U14 Caporetto Biancorossa a Cernusco

Cernusco Monza, la “Caporetto” biancorossa.
Forse il titolo è un po’ altisonante, ma quella che si è vista ieri era il fantasma della squadra che a novembre aveva battuto lo stesso Cernusco.
6 mete a 2 è un risultato che evidenzia lo scarso impegno negli allenamenti, che i tecnici lamentano, in questo ultimo mese.
È brutto dirlo, ma spesso, troppo spesso, la squadra ha vissuto sulle spalle di qualche singolo. Ma il rugby è lo sport di squadra per eccellenza e in campo tutti i giocatori sono sempre attivi, non ci si può permettere di riposarsi perché tanto il gioco è al largo, dall’altra parte.
L’occupazione del campo deve essere fatta proprio da chi è lontano dal pallone e deve essere sempre pronto ad essere una minaccia per la squadra avversaria.
In difesa se faccio un bel placcaggio devo anche recuperare il pallone, altrimenti il placcaggione rimane un gesto fine a se stesso, senza conseguenze utili.

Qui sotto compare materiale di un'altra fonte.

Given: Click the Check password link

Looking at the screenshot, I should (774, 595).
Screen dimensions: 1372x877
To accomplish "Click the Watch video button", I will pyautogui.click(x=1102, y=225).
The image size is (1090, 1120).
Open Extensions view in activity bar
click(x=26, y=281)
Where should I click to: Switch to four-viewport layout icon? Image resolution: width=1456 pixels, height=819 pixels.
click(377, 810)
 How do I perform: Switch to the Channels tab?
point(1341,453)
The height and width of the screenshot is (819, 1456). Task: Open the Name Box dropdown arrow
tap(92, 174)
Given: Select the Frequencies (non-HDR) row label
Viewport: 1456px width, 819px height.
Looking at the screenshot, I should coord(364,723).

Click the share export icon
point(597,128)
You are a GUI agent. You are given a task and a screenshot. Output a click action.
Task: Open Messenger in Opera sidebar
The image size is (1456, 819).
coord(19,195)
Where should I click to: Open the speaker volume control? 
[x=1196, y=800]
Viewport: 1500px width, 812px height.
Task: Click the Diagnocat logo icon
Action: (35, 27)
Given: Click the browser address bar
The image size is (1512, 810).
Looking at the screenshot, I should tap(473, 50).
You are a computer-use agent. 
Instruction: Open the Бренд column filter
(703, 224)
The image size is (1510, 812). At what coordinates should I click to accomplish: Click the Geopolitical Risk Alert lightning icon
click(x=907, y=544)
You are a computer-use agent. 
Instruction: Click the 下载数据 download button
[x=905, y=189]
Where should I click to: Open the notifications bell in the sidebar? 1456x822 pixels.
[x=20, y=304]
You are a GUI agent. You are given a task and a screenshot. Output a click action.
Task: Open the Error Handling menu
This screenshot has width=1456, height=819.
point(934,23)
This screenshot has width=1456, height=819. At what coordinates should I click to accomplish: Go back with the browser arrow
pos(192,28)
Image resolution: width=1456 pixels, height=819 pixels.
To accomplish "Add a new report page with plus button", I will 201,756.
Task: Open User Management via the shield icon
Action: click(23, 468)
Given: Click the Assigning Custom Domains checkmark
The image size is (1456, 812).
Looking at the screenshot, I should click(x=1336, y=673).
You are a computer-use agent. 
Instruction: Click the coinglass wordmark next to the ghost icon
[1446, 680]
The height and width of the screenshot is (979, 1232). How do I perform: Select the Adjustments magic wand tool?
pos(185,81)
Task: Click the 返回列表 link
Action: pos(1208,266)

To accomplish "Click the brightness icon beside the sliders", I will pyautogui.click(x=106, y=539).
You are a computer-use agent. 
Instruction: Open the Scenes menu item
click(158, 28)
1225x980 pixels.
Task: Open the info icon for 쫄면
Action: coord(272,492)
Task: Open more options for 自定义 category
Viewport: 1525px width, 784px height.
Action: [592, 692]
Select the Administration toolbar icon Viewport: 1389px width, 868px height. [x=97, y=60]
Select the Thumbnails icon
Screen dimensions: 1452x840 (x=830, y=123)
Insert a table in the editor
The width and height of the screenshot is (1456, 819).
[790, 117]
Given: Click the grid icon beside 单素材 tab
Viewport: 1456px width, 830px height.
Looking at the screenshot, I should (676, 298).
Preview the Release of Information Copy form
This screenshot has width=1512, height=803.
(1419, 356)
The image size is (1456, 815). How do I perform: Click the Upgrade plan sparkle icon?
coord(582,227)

La mediana sabato ha fatto acqua da tutte le parti, le seconde linee non recuperavano palloni, i tallonatori hanno perso la maggior parte delle mischie e numero 8 e secondo centro hanno cercato di risolvere la partita da soli senza farsi aiutare dai compagni.
Gli altri non hanno aiutato, punto.
Raul ha cercato troppe volte la soluzione personale e questo è un peccato perché il giocatore rischia di non imparare alcuni gesti basilari come il passaggio e l’utilizzo del sostegno. Stessa cosa per Castaldo.
Buona la volontà, meno il modo di giocare.
Buona la prestazione di Montagna, Indraccolo ed Ercoli, gli altri rimandati a prossimi allenamenti. Per giocare le partite bisogna impegnarsi, altrimenti si sta a casa, come qualcuno ha già sperimentato.